The request => In the passage below about the Gospel of Judas, which professor does DeConick make her suggestion with about the cultural need to absolve guilt over the treatment of the Jews?

Selection =>
April DeConick’s blog has linked to a Macleans.ca article about The Thirteenth Apostle in which two motives underlying the National Geographic’s publication of the “good Judas” translation of the Gospel of Judas.

In my own comments on DeConick’s book I referenced her discussion of reasons why some people want to find a good motive for Judas

  • She suggests with Professor Louis Painchaud that since World War 2 and the Holocaust, and the widespread anti-Semitism preceding those years, there has been a powerful cultural need to absolve our collective guilt over the treatment of the Jews. And this compulsion has led us to reappraise our portrayals of the bad Jew/Judah/Judas embedded in our foundational Christian myth. So much for Maloney and Archer’s collaboration on their fictional cum theological treatise of their Judas gospel!

This point is underscored in the Macleans.ca article:

When she discussed her findings at a conference, one colleague responded, “I don’t see why Judas can’t be good; we need a good Judas.” DeConick says, “I stopped in my tracks. I realized that people were reading Judas positively because they wanted, however unconsciously, a good Judas. Everything that could be tweaked in that direction was. I think our communal psyche, knowing how Judas the betrayer always functioned as a justification for atrocities against Jews, wants to explain him, wants to take the guilt of Christ’s death from him.” Even if we have to make it up.

Provided information =>
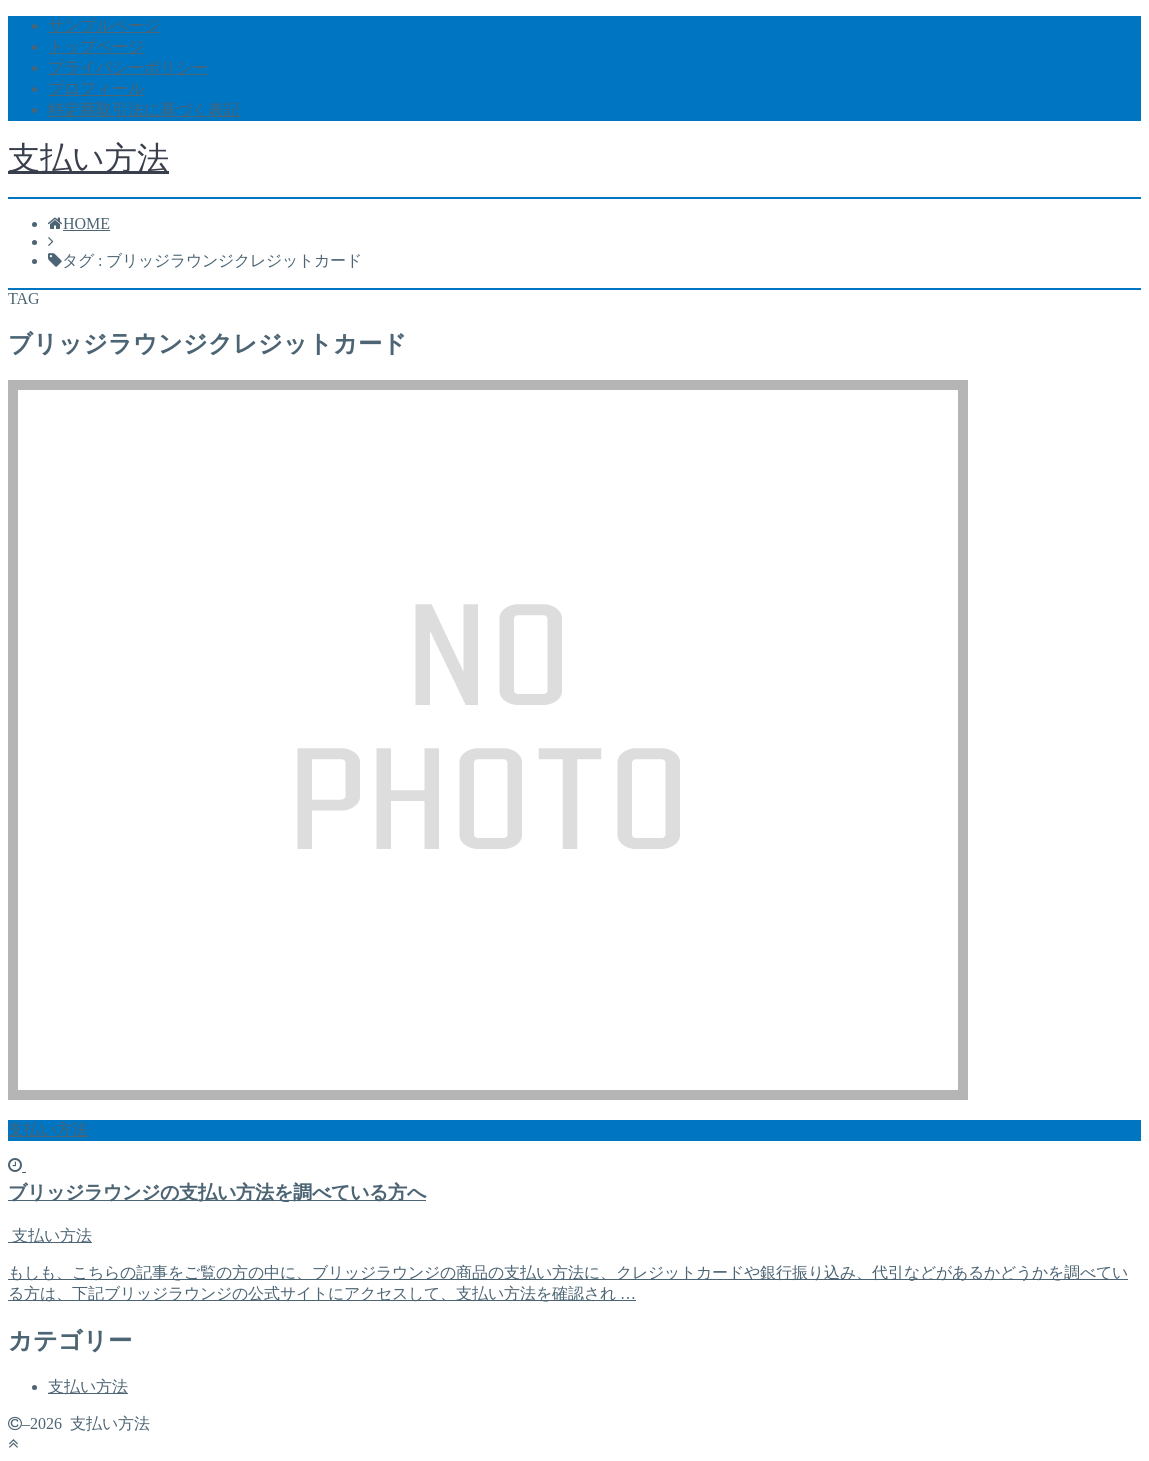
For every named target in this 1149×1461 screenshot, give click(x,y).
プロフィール (96, 88)
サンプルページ (104, 25)
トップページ (96, 46)
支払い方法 (88, 158)
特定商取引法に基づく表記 (144, 109)
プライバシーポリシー (128, 67)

Task answer => Professor Louis Painchaud.